TAMU Assault Victims Urge School to Do More

More Texas A&M students are calling out the university for mishandling reports of sexual assault.

Aggie alum Meghan Romere says she was assaulted by a football player she tutored, yet found out later the charges were reduced, he was suspended and allowed back onto the field.

“I didn't know about this because as a witness I was not privy to this information,” says Romere. “The way I found out he hadn't been punished for anything was I saw an article on him excited about being this new wide receiver hitting the spring game.”

“I'm at peace with the assualt itself, but what I haven't gotten over and what still bugs me is how the university will not take responsibility for how they have wronged me and other women, they're just ignoring us.”

Romere says the culture of acceptance starts and the top of A&M's leadership, and affects many more women than the dozen or so who have spoken publicly.

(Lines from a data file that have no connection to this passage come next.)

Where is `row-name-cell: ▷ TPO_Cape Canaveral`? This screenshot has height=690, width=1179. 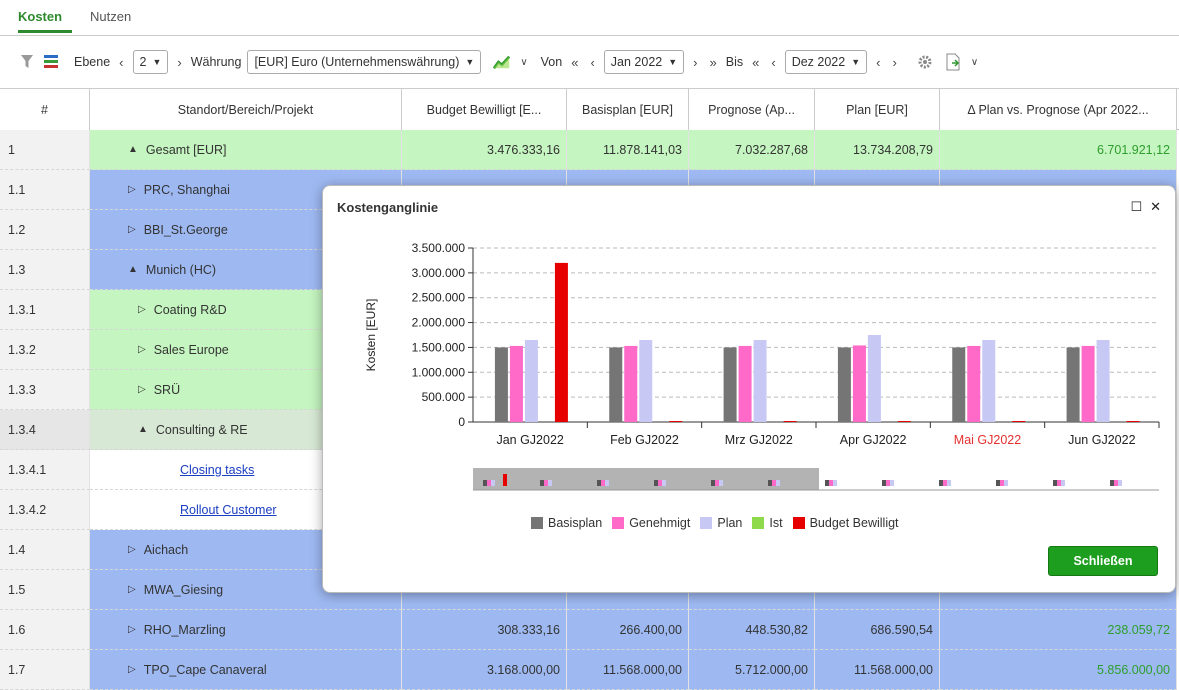
row-name-cell: ▷ TPO_Cape Canaveral is located at coordinates (246, 670).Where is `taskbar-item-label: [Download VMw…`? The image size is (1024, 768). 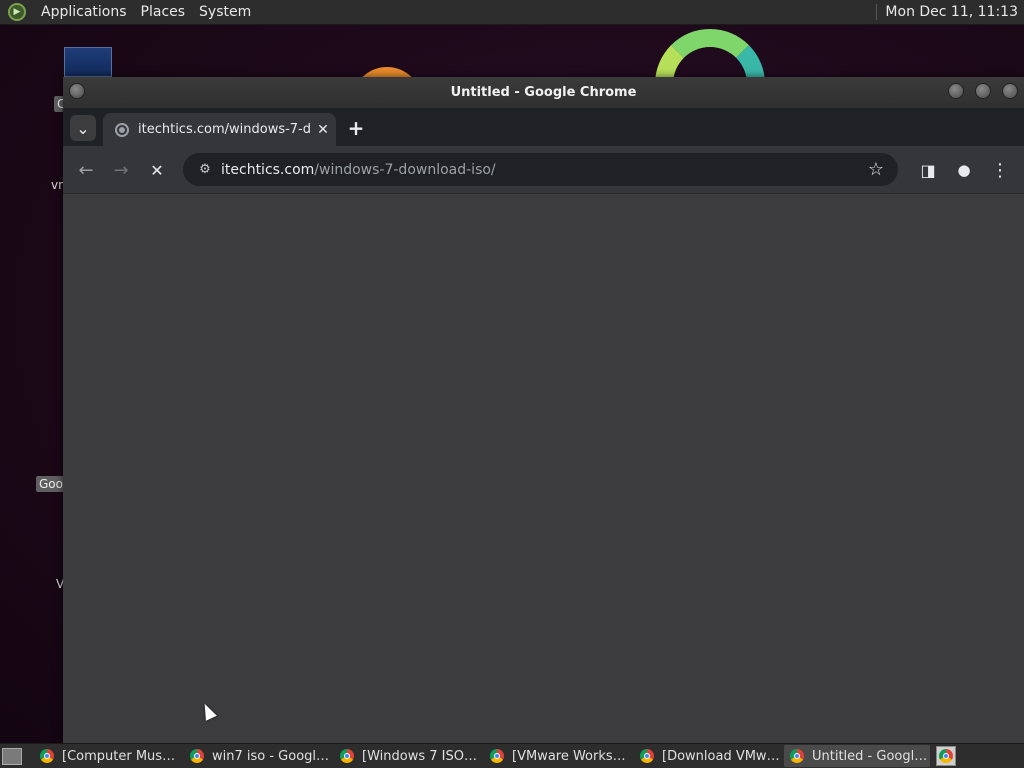
taskbar-item-label: [Download VMw… is located at coordinates (721, 756).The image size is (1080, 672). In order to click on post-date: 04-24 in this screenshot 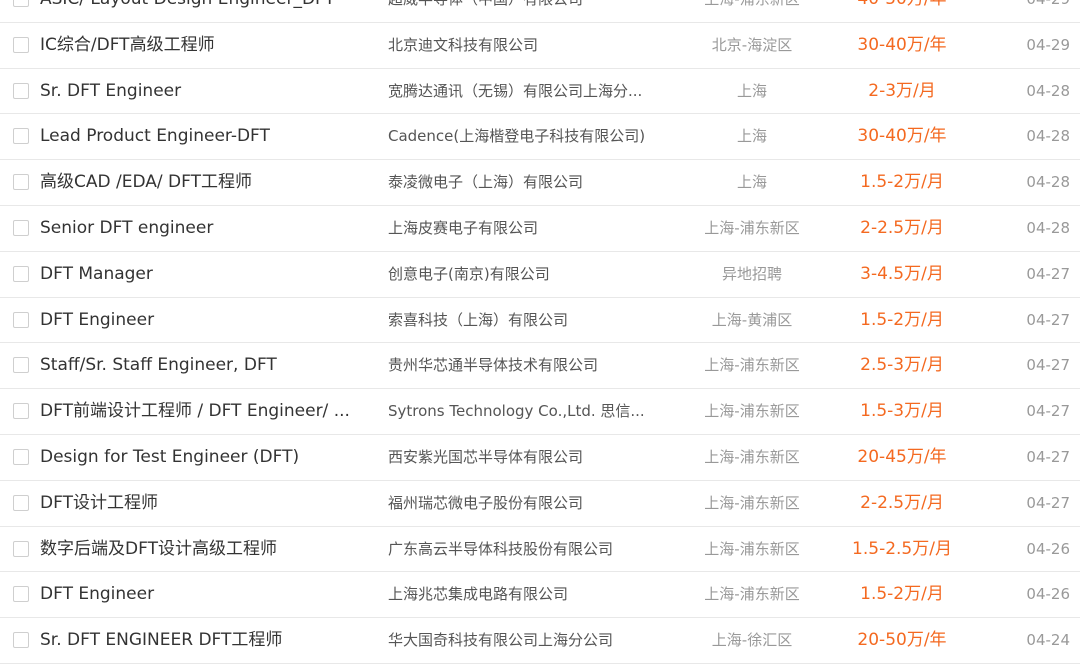, I will do `click(1048, 640)`.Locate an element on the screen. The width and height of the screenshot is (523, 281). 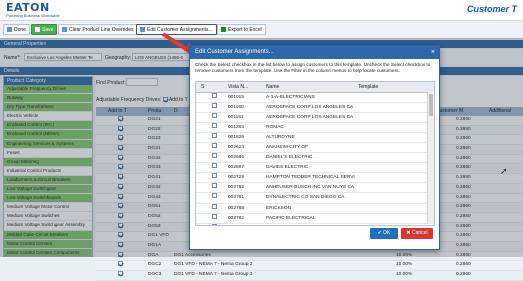
vista-number: 001015 is located at coordinates (236, 98).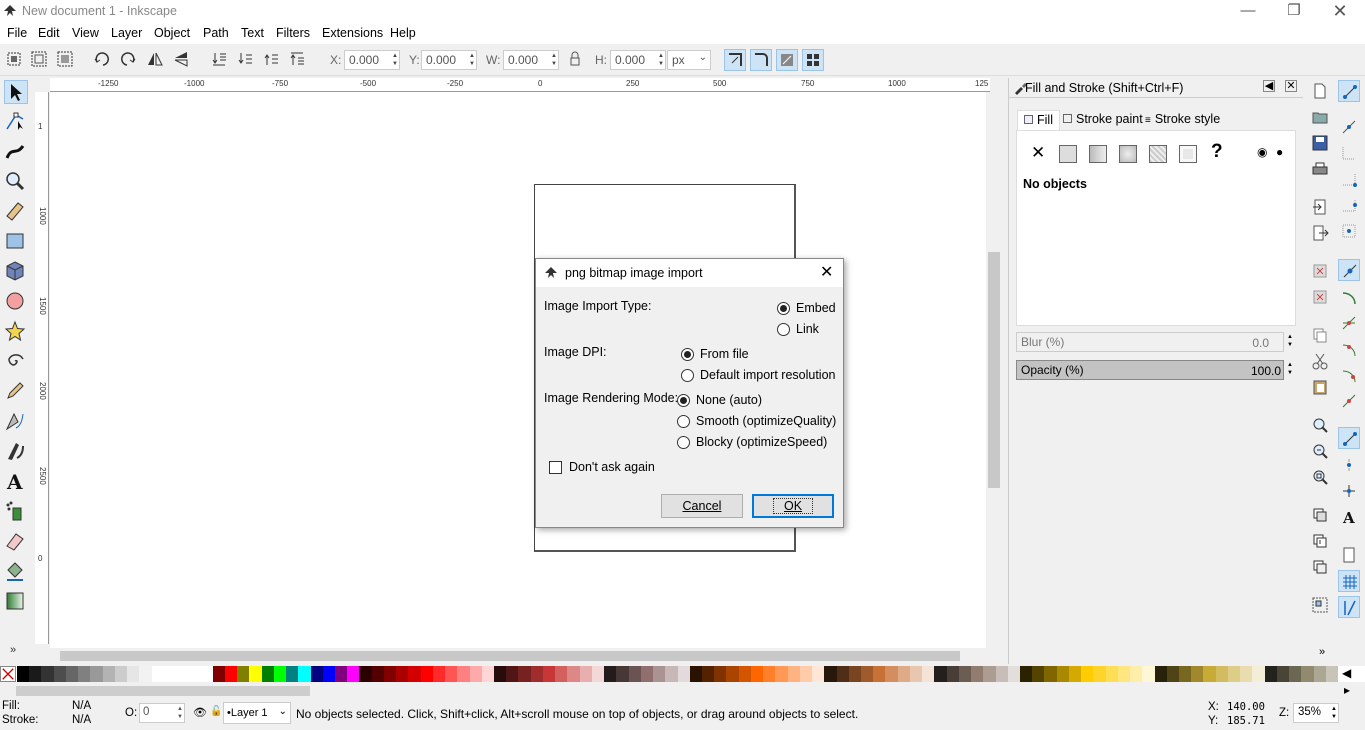 Image resolution: width=1365 pixels, height=730 pixels. I want to click on zoom-input: 35% ▲ ▼, so click(1316, 713).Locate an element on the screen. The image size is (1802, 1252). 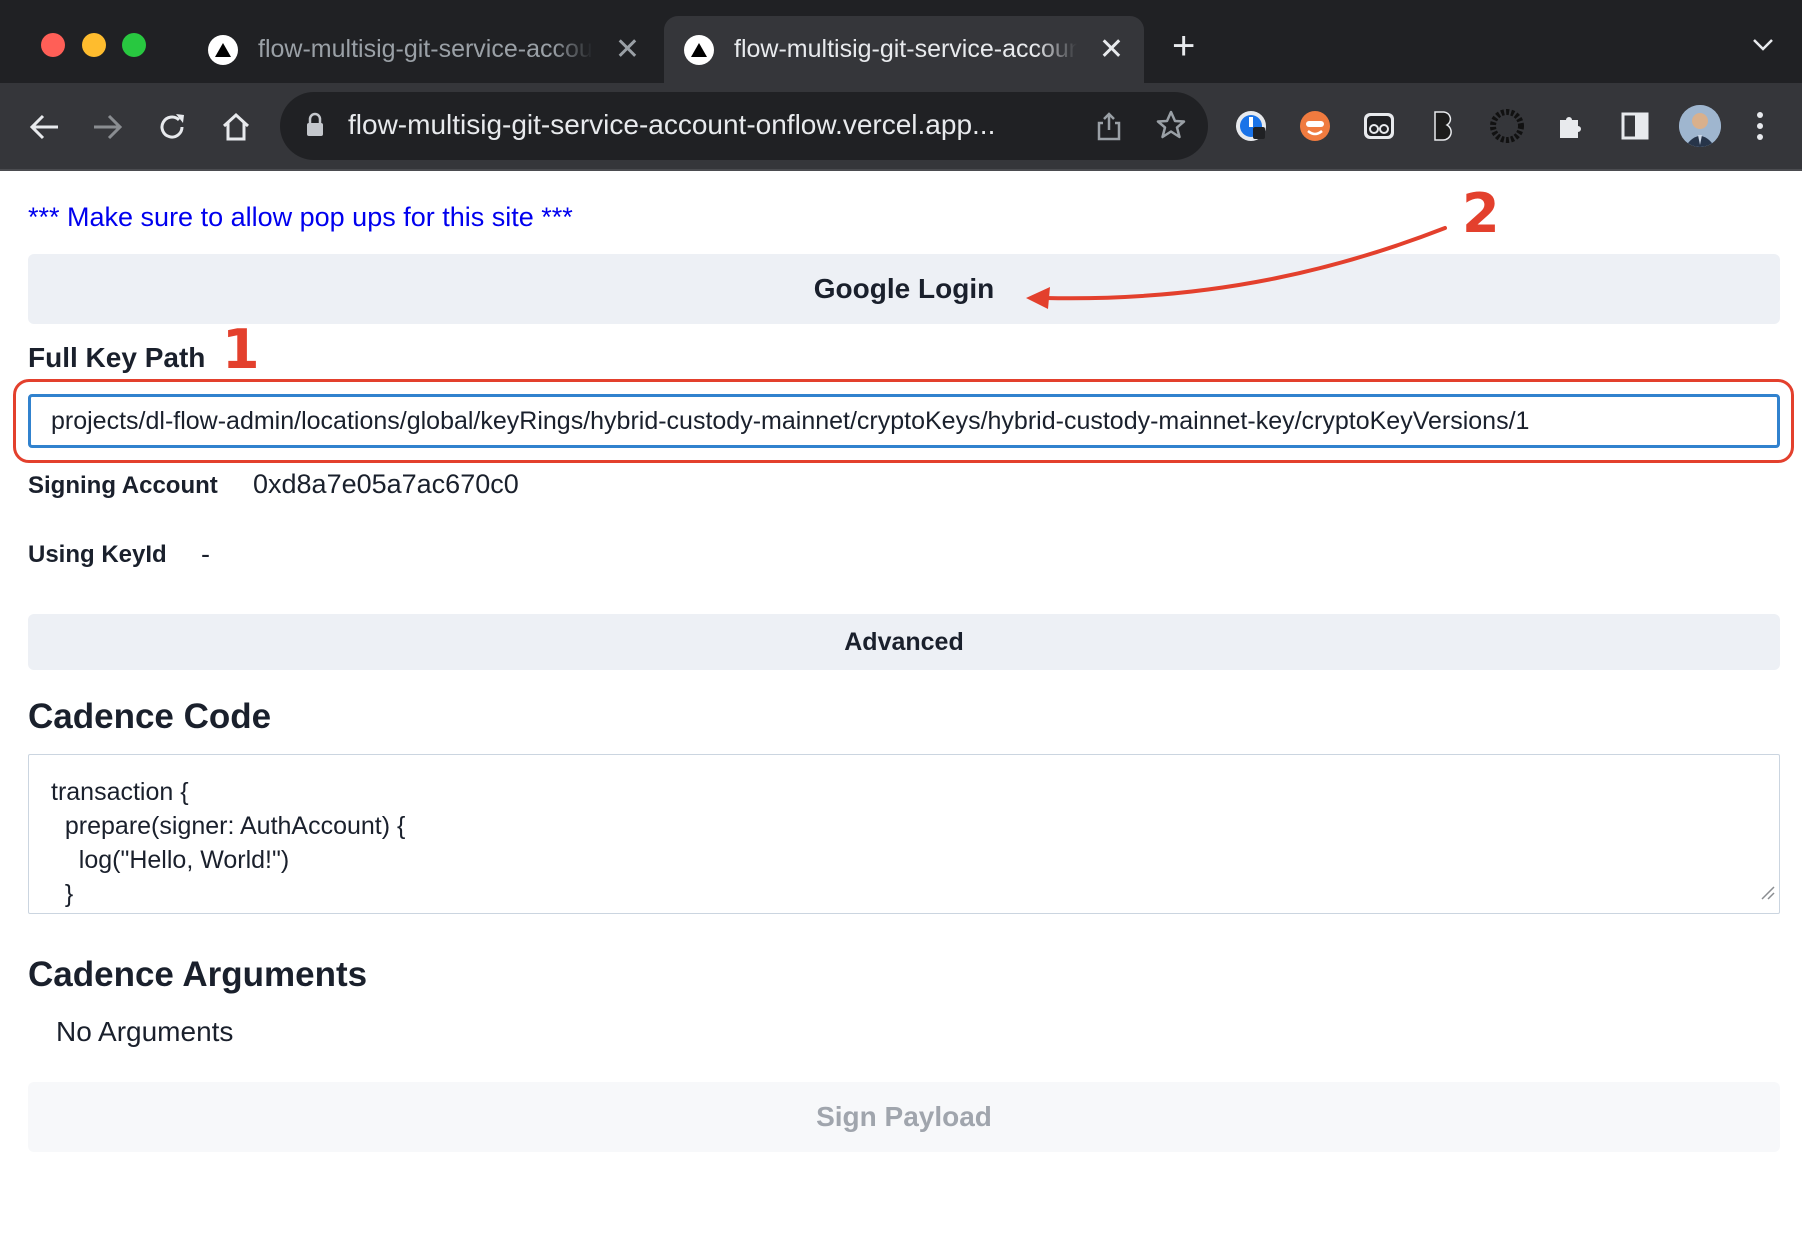
resize-grip-icon is located at coordinates (1767, 892).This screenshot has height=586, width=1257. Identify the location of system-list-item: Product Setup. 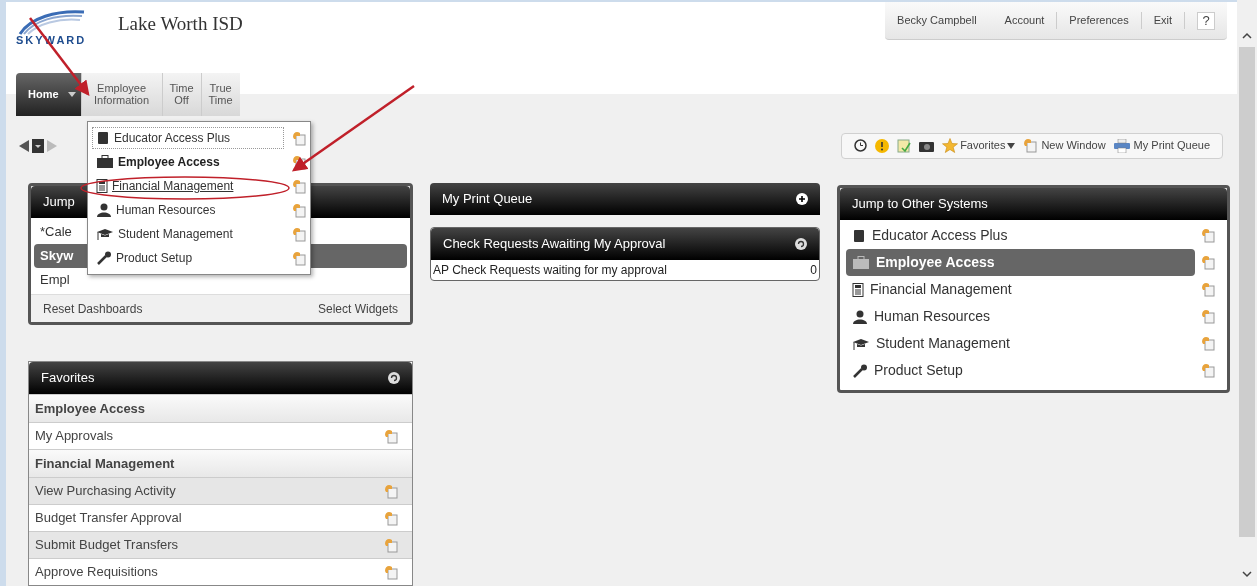
(1020, 370).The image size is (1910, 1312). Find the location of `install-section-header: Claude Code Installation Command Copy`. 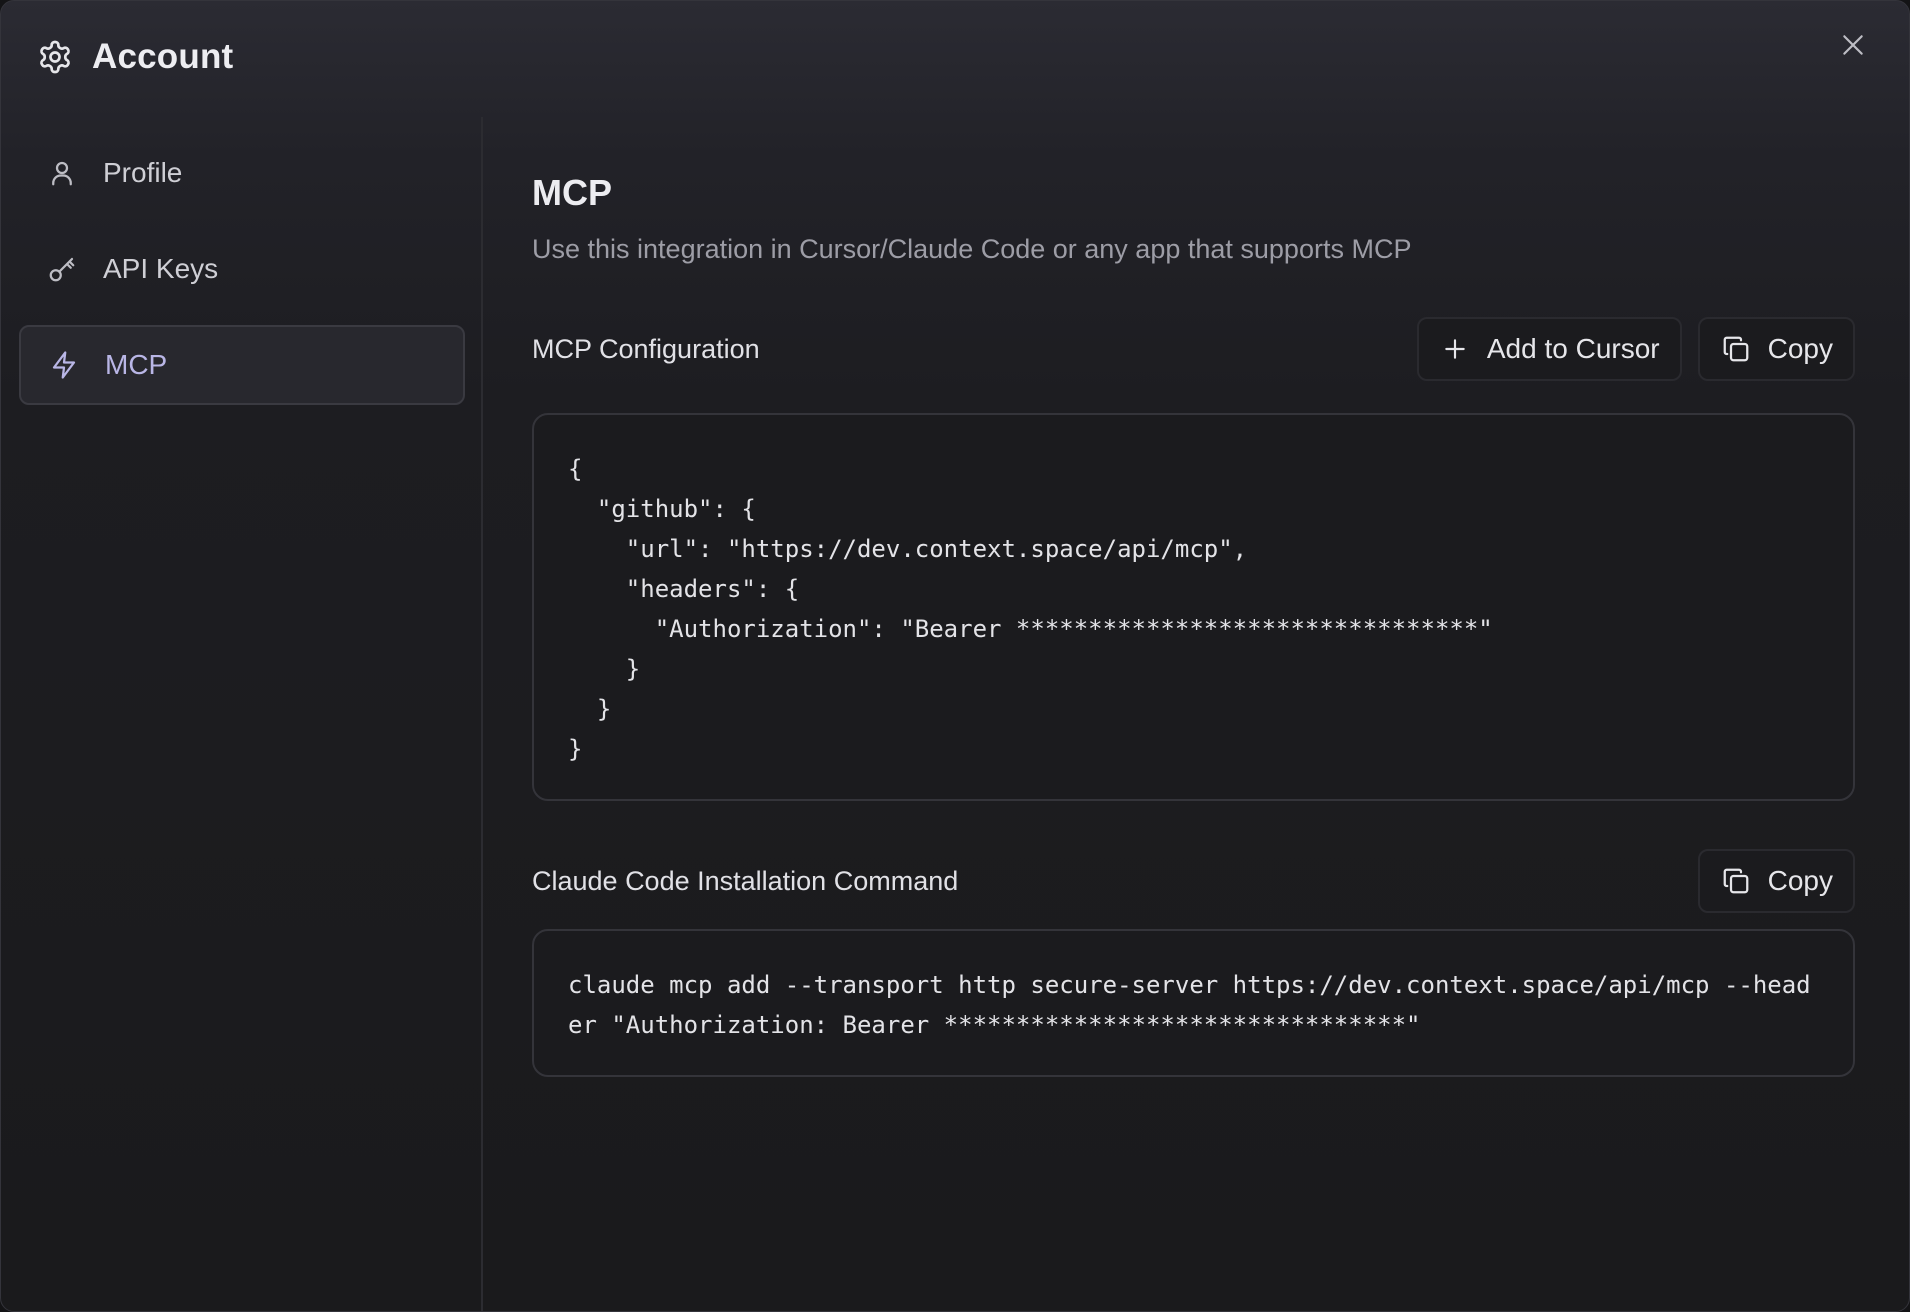

install-section-header: Claude Code Installation Command Copy is located at coordinates (1194, 881).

“We have I think it's almost 300 at this point, in a survivors and advocacy group, who are telling their stories,” she says. “It's incredible over the last few days how many people have come forward and said I saw your story and that happened to me too.”

Texas A&M did not respond to requests for an interview, but issued a statement saying federal privacy law prevents the university from commenting.

Texas A&M investigates every claim of sexual misconduct. When violations are confirmed, sanctions are imposed in all cases. A conduct review panel comprised of staff members determines sanctions on a case-by-case basis in consultation with all parties. All persons involved have the right to appeal.”